The Y-Wings had made it through the screen of Imperial fighters now—although their numbers had dropped from twenty-four to twenty-two, Areha saw with a chill—and were pounding the two Star Destroyers with both lasers and missiles. The two-seater ships had both a dedicated pilot and a gunner and were unloading every bit of ordnance they could bring to bear from both ends. They were also doing their best to dodge the turbolaser fire of the capital ships. Snubfighters, even ponderous Y-Wings, were too small for the large guns to target effectively—the main reason why capital ships carried snubfighters of their own for protection—but a direct hit from a turbolaser would vaporize most small fighters, even hardy Y-Wings. And with only a squadron each to shoot at, the gunners on the Star Destroyers had plenty of turbolasers to bring to bear. The Y-Wing pilots had to know that unless the base could complete its evacuation in minutes most of them were going to die today.
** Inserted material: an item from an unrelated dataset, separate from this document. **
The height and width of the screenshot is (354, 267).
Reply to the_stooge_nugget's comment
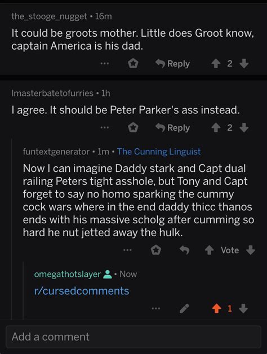tap(173, 64)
The X-Wing squadron didn’t have much higher odds of survival: they were splitting their attention between taking potshots at the Star Destroyers’ turbolaser emplacements and fending-off Imperial snubfighter attacks, leaving their ships scattered as a sort of secondary shield between the Y-Wings and the TIEs that were already turning around to return to the besieged Star Destroyers.

It was Exogorth Squadron’s job to keep those TIEs too busy to prey on the Y-Wings and their defenders.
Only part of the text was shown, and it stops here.